The Congregational Federation of Australia and New Zealand is a Congregational denomination originally comprising fourteen congregations in New South Wales and Queensland but now including congregations in New Zealand.

History
Forty congregations of the Congregational Union of Australia decided not to join the Uniting Church in Australia in 1977, and some formed the New South Wales based Fellowship of Congregational Churches. Other remained independent. Others formed the Queensland Congregational Fellowship.

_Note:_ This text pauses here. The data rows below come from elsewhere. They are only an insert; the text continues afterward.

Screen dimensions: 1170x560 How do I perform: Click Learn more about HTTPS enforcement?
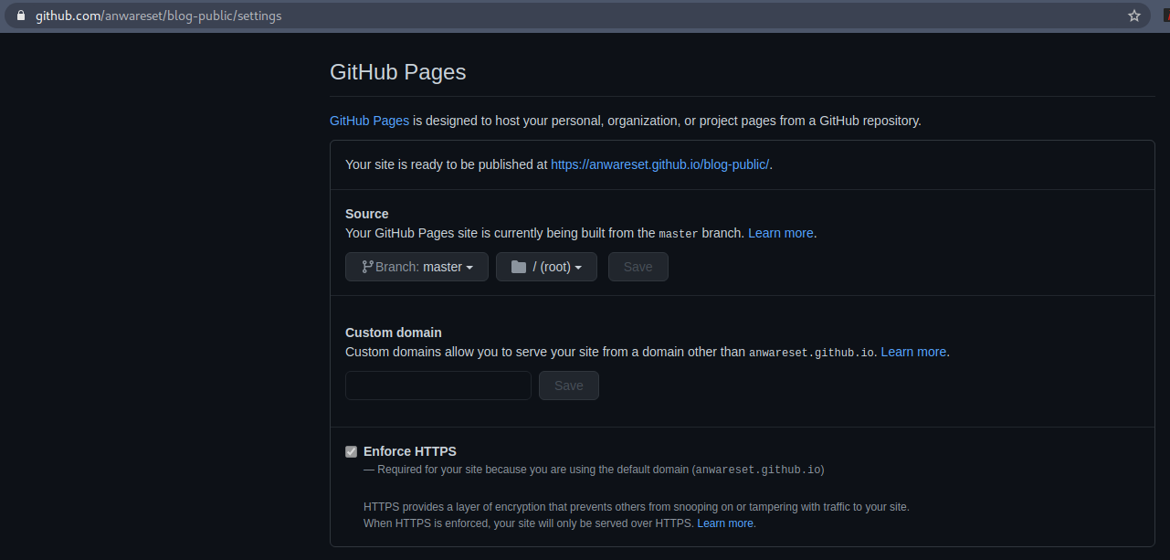coord(725,523)
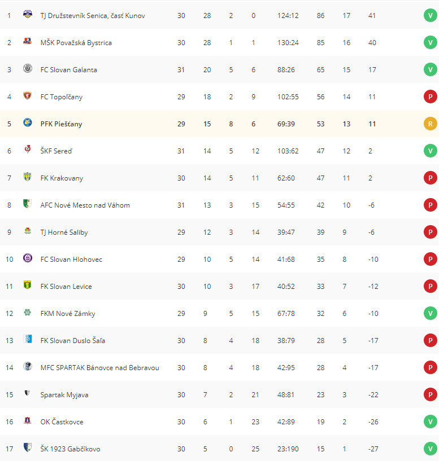Open AFC Nové Mesto nad Váhom team page
This screenshot has height=461, width=439.
[85, 205]
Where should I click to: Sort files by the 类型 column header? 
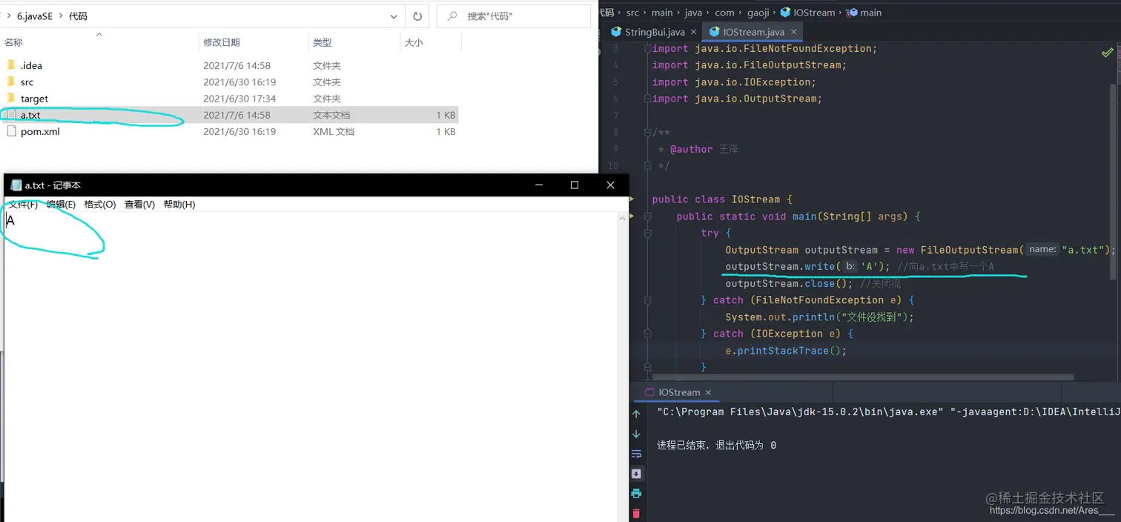[x=323, y=42]
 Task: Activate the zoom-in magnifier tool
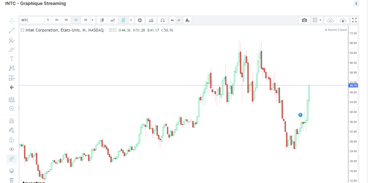tap(12, 109)
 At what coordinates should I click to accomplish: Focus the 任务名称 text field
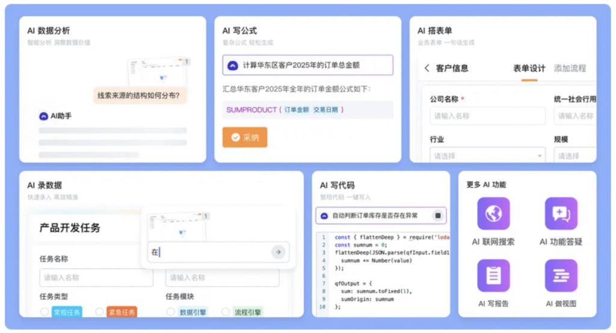tap(96, 278)
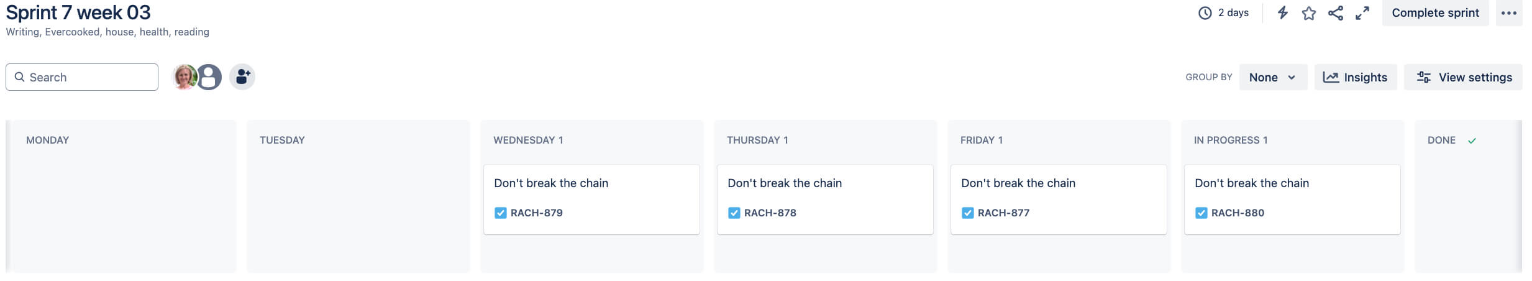Star this sprint board

1309,13
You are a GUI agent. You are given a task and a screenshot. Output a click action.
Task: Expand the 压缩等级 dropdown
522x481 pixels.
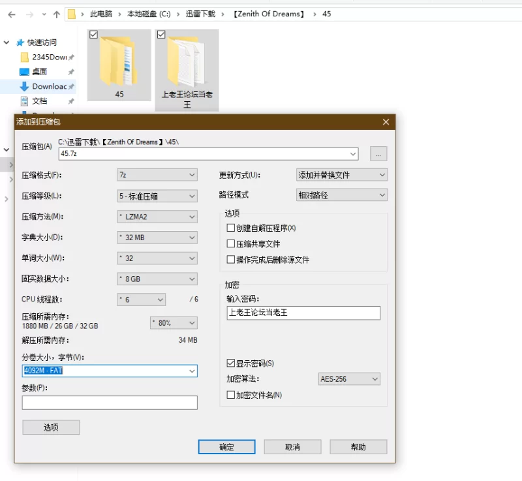157,196
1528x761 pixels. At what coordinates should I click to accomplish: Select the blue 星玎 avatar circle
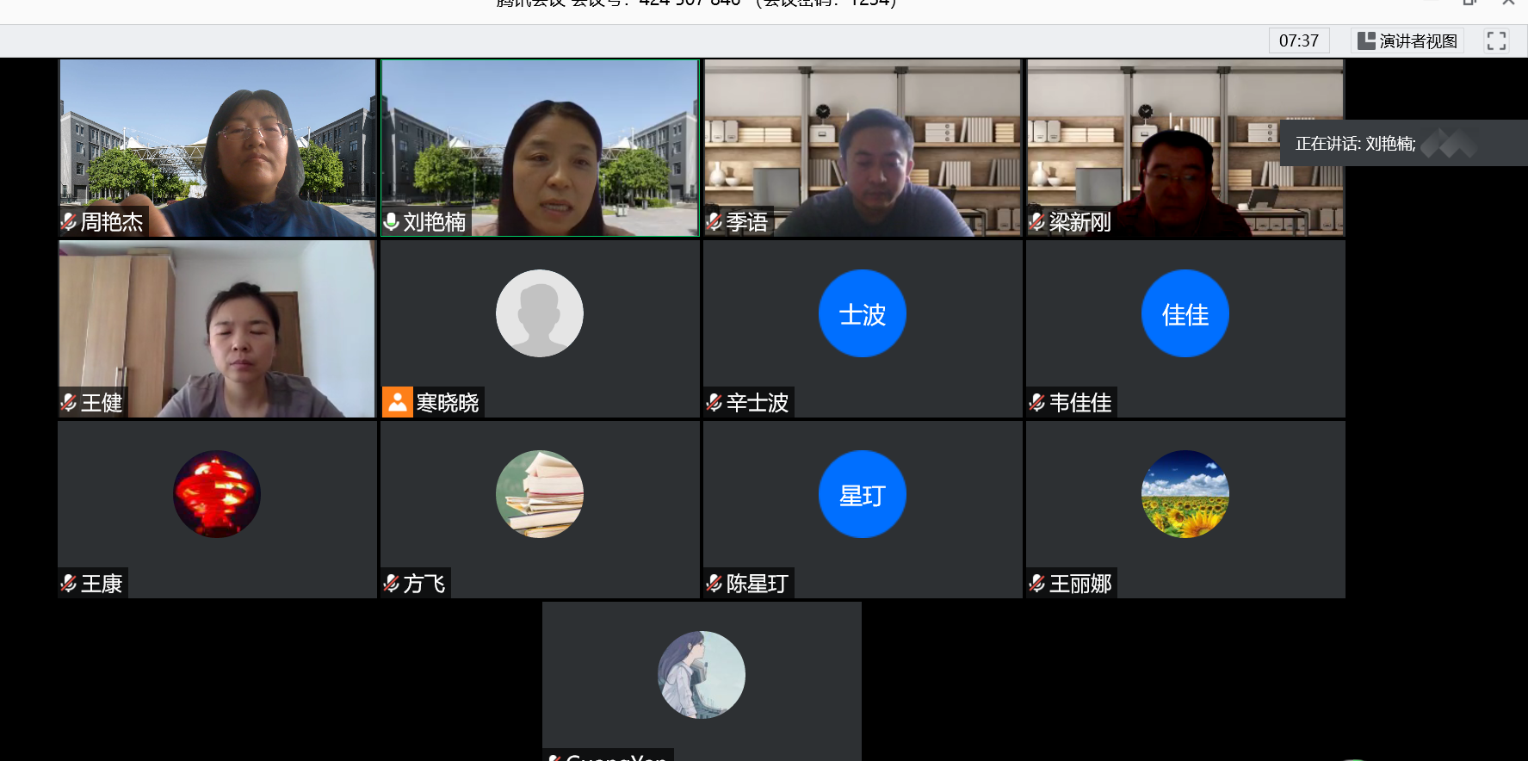click(862, 494)
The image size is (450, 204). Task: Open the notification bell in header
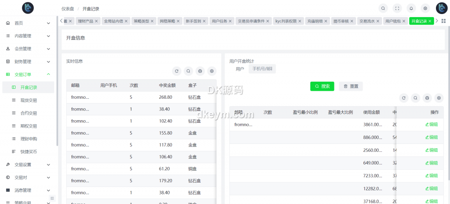click(x=411, y=8)
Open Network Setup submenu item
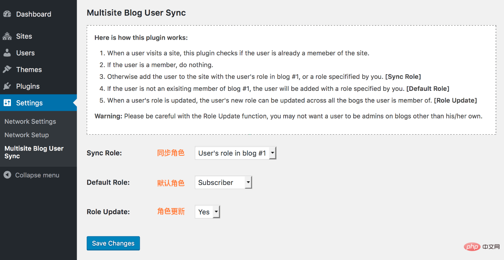The height and width of the screenshot is (260, 504). (x=27, y=135)
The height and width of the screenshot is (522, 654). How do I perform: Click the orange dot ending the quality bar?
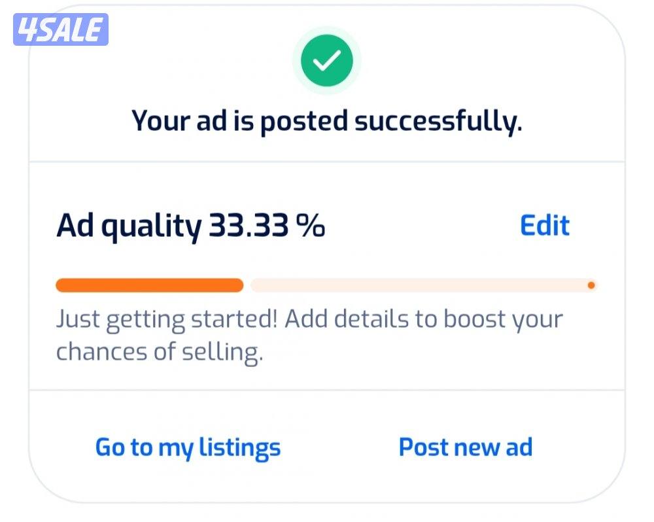tap(591, 285)
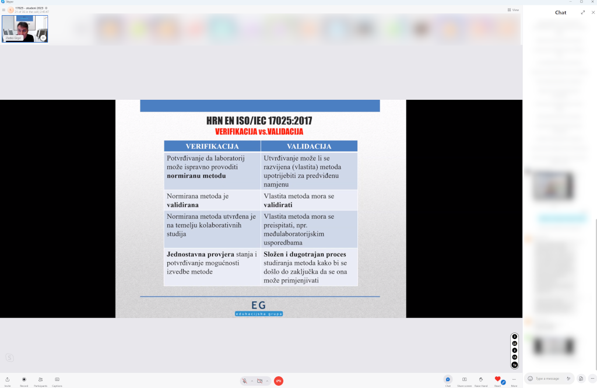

In July 1995 the ecumenically minded congregations left the Fellowship of Congregational Churches because of its conservative and non-ecumenical orientation and with other churches  who had remained outside the Uniting Church including the Queensland Congregational Fellowship formed the Congregational Federation of Australia, now the Congregational Federation of Australia and New Zealand. The Federation has also attracted Samoan, Western Samoan, Filipino and Tokelauan churches meeting in Australia and New Zealand.

Affiliations
National Council of Churches in Australia
International Congregational Fellowship
World Communion of Reformed Churches

References 
Source: Description of The Congregational Federation of NSW at Uniting Church in Australia,  Christian Unity site "Appendix 2. Understanding the Member Churches of the NSW Ecumenical Council"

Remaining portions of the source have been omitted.